- Opening Delimiter -
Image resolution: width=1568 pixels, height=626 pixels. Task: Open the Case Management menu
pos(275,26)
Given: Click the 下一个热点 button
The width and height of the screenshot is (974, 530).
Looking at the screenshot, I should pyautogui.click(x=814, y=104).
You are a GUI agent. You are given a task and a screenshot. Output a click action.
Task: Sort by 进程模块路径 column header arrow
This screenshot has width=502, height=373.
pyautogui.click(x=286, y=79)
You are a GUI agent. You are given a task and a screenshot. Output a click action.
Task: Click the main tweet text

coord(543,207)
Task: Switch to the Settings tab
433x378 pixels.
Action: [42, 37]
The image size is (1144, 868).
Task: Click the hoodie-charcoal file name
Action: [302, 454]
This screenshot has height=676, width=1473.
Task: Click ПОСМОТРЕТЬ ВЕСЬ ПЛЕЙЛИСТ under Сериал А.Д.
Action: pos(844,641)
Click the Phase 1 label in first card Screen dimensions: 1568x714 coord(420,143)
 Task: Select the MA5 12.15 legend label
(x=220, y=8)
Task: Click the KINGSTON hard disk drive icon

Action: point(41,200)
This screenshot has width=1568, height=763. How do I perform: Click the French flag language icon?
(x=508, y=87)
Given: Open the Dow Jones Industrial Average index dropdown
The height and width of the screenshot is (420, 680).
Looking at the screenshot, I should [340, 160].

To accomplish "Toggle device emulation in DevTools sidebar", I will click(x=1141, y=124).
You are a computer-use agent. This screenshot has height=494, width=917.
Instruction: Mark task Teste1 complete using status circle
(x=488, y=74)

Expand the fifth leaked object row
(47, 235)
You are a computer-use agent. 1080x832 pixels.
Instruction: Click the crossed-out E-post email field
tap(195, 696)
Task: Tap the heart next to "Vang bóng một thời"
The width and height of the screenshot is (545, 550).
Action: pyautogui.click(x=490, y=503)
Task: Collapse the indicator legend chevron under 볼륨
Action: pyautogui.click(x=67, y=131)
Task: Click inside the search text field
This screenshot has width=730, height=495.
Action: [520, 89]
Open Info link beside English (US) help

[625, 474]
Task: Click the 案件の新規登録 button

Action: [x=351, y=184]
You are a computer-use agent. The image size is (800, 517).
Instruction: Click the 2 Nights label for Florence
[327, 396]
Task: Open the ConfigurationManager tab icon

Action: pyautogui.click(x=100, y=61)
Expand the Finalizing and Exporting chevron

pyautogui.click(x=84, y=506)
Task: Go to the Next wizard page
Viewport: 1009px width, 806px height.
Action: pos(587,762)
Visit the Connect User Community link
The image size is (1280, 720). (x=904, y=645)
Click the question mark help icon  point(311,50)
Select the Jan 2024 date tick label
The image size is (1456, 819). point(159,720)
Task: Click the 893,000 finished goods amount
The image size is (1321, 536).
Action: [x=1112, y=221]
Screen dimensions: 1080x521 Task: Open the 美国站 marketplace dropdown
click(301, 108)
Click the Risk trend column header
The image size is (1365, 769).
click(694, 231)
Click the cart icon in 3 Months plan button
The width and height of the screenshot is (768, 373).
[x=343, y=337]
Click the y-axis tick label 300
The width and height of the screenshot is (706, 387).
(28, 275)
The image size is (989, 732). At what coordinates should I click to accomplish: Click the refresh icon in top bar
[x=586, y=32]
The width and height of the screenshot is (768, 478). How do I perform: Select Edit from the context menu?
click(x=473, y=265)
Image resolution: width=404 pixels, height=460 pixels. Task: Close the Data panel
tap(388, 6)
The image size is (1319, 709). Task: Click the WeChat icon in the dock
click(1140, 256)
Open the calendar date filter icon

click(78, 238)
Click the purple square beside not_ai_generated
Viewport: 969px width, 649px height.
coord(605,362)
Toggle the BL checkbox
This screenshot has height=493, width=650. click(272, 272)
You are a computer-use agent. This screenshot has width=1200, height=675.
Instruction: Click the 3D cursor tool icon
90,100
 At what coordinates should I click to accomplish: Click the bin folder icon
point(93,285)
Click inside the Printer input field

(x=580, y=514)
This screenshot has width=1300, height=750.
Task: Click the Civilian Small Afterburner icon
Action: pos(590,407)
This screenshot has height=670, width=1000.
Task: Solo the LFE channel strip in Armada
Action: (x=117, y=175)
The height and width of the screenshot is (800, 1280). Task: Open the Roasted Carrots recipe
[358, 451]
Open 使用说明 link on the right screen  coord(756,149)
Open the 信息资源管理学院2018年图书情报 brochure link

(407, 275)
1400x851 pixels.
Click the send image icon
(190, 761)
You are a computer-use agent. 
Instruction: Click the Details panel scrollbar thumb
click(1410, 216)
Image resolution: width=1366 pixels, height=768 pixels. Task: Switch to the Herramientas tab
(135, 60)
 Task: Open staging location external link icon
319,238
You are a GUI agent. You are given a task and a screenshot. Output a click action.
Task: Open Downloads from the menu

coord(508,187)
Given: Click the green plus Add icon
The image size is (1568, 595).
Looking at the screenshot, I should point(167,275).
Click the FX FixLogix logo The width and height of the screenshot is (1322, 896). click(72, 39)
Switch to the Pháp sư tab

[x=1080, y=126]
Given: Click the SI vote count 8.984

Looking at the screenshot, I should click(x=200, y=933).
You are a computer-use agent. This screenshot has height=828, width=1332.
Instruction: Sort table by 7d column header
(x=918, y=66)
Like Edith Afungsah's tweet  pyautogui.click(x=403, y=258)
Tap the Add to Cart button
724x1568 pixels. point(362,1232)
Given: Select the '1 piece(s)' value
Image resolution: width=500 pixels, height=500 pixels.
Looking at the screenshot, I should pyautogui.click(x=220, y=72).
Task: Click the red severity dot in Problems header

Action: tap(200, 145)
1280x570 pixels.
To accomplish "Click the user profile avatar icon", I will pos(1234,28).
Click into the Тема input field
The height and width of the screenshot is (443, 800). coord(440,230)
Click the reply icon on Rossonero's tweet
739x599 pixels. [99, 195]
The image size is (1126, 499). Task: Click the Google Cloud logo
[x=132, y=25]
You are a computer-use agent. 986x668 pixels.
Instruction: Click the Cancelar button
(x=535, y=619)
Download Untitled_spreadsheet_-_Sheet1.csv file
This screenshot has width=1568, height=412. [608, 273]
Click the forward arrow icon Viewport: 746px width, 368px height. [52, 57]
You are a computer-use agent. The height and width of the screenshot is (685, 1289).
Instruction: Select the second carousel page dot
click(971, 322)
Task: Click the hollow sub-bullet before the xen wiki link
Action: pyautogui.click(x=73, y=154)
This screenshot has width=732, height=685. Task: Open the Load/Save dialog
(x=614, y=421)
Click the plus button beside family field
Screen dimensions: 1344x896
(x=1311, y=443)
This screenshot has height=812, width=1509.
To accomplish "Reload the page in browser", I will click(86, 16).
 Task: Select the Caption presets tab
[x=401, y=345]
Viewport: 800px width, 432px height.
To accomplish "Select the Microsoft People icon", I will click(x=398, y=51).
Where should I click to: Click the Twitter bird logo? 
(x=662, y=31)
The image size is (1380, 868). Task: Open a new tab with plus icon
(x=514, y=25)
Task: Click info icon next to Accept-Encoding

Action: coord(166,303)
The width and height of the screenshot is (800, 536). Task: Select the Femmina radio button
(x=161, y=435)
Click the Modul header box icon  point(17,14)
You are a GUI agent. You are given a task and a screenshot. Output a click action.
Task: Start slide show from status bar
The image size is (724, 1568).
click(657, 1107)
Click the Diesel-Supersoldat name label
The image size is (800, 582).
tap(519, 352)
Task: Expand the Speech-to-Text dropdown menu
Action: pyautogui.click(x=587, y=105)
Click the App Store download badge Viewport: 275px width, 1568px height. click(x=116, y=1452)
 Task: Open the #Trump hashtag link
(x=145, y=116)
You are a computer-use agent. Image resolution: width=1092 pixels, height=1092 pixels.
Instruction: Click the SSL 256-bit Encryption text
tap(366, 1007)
- Closing Delimiter -
## What the task asks
Reproduce only this range: the first line of the data above through the line with "Click the Phase", both included, exactly as written.

## Solution
Image resolution: width=1568 pixels, height=626 pixels. Task: Open the Case Management menu
pos(275,26)
Given: Click the 下一个热点 button
The width and height of the screenshot is (974, 530).
Looking at the screenshot, I should pyautogui.click(x=814, y=104).
You are a GUI agent. You are given a task and a screenshot. Output a click action.
Task: Sort by 进程模块路径 column header arrow
This screenshot has width=502, height=373.
pyautogui.click(x=286, y=79)
You are a GUI agent. You are given a task and a screenshot. Output a click action.
Task: Click the main tweet text

coord(543,207)
Task: Switch to the Settings tab
433x378 pixels.
Action: [42, 37]
The image size is (1144, 868).
Task: Click the hoodie-charcoal file name
Action: [302, 454]
This screenshot has height=676, width=1473.
Task: Click ПОСМОТРЕТЬ ВЕСЬ ПЛЕЙЛИСТ under Сериал А.Д.
Action: pos(844,641)
Click the Phase 1 label in first card Screen dimensions: 1568x714 coord(420,143)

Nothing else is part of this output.